I sort of agree with this statement except the last. I think its emptor caveat for all consumers. QH cannot stop selling because of what they are practicing now. For business practice especially when they're drawing throngs of tourists local & foreign with free buses, etc, it is only common for them to open up a retail front. The same can be said for all tourist spots like USS where a can of coke can be S$3 or even Science Center. Consumers will just need to be more discerning and not assume that a distributor will be cheaper.

----------


## BFG

Caveat emptor, not emptor caveat. Buyer beware.

----------


## benlauhh

Thank you for correction 'cher! :P

----------


## williamng

Well, Qian Hu is the distributor to all the retail shops. That is why they mark up the price so that retailers can earn a living. By selling at the same price as retailers or even lower, the retailers will close shop.

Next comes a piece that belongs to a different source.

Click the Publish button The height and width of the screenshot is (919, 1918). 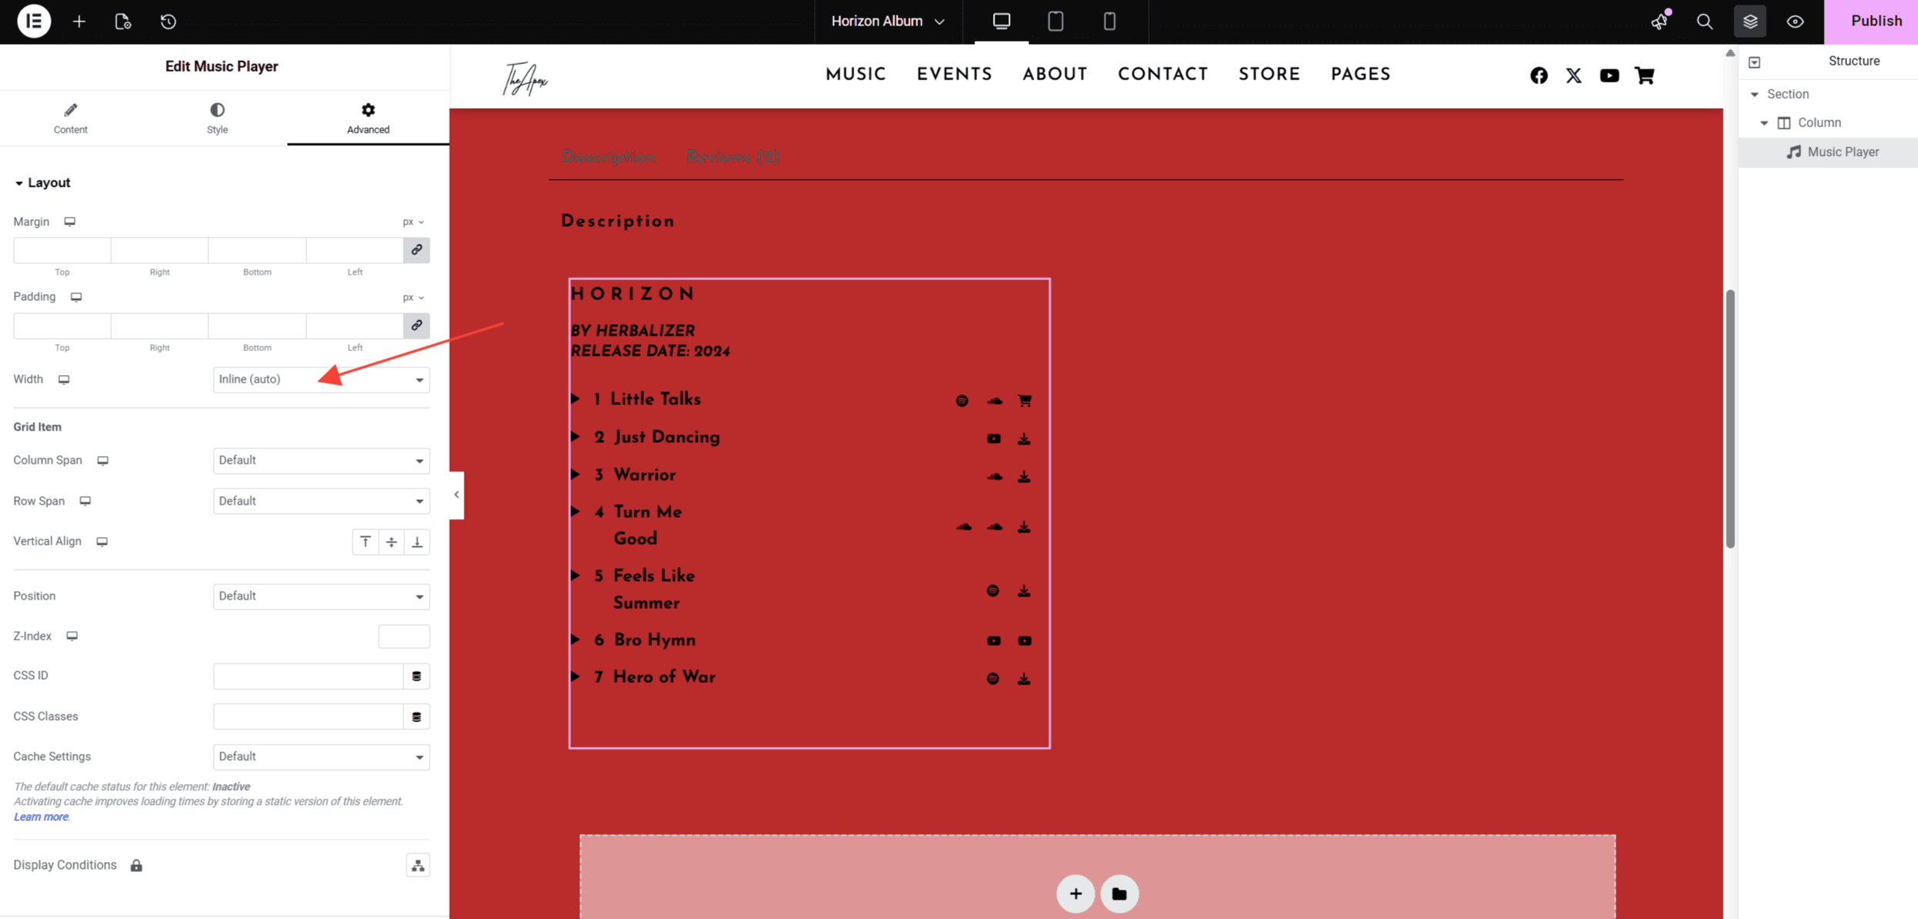click(1875, 21)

If you need some Eheim spares, Qian hu has a great variety and they keep almost every item on the Eheim spare part list. If you just want to buy filters, retail shop will provide the best price. 

Hope it is clear

----------


## icefire

> I agree the mark up at the store in the farm is ridiculous, especially with regards to Eheim parts, but no one is forcing you to purchase it from them. Price wise for their live stock, what you see at the display area for sale is only the tip of the iceberg. They have a holding area with a whole lot more species, except those are meant for re-exportation to other customers worldwide. We only get to see a minor range of what they have in stock, but the prices are comparable to most LFS. Maybe a little more expensive but not by much.
> 
> It is advisable to first support your local LFS, or well-known stores like C328. Rule of thumb - if you go to a farm expecting to find stuff cheaper, don't.

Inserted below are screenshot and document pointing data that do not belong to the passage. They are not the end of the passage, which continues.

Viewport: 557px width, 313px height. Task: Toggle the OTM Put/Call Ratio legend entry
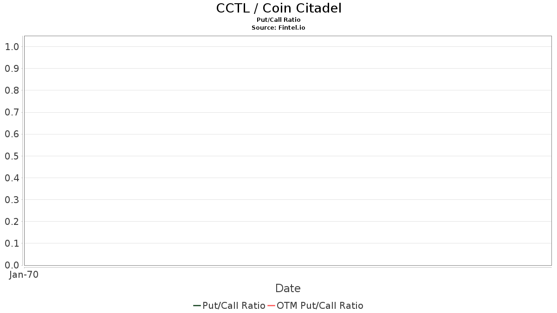[316, 306]
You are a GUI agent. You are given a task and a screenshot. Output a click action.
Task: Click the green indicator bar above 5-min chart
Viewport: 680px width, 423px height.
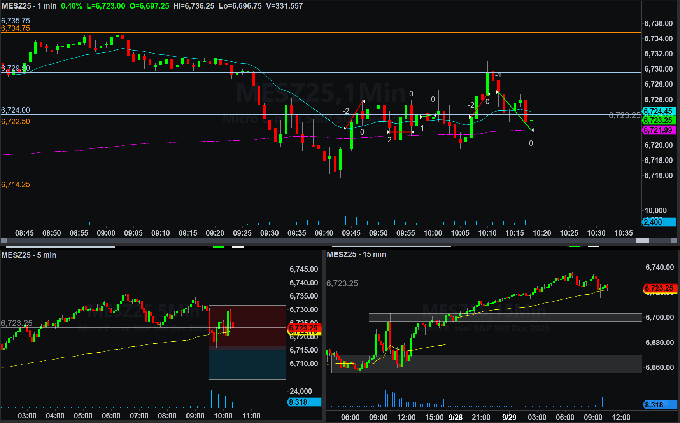pyautogui.click(x=218, y=246)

i second that... but still some species which are currently NOT FOR SALE in sg can be found and bought in certain farms.... i'm certain AVA knows it but just have not enough information or evidence to catch them... so lets just all support LFS  :Very Happy:

----------


## kanguin

QianHu is the place to go if you need spare parts. They have almost every parts readily available on the shelve.
You will probably need to wait for a few days at other LFS.

----------


## rascal

hi, bro sungod666 , may i ask you where the shop at clementi that you said the eheim 2260 classic cost 350 and does it come with media?? thanks
by the way i believe you can buy nice and exotic fishes at pasir ris farm way :Smile:

----------


## stormhawk

There is more than one fish farm in Singapore, and more than one place to acquire parts for your Eheims. I just buy everything I need at C328. This is not an endorsement of the shop, but that it is a well-known fact that you can get almost every Eheim spare part there too. If it's difficult, just use eBay or cannibalise parts from broken Eheim sets. To date, none of my Eheims have broken down, or needed a spare part replacement. One of them has been running for the past 8-9 years, and still going on strong.

Just handle your units with some TLC (tender loving care) and you won't have a need to replace the parts.

----------


## sungod666

$350 is for the 2260 classic Eheim. No Media. Buy at C328.

----------


## jeffteo

> There is more than one fish farm in Singapore, and more than one place to acquire parts for your Eheims. I just buy everything I need at C328. This is not an endorsement of the shop, but that it is a well-known fact that you can get almost every Eheim spare part there too. If it's difficult, just use eBay or cannibalise parts from broken Eheim sets. To date, none of my Eheims have broken down, or needed a spare part replacement. One of them has been running for the past 8-9 years, and still going on strong.
> 
> Just handle your units with some TLC (tender loving care) and you won't have a need to replace the parts.


Totally agreed the TLC part. Eheim are also well know for it durability and it comes at a price.

All vendors have the rights to sell it at different price. Only after I got my 2213, the next day i found that I can get it at the same price with media and double taps online.
Different vendor have different sales margin. If you are lazy to do comparison and just shop blindly, who else can you blame??? Law is law, reality will always be different... If you want cheap and good, work harder.

----------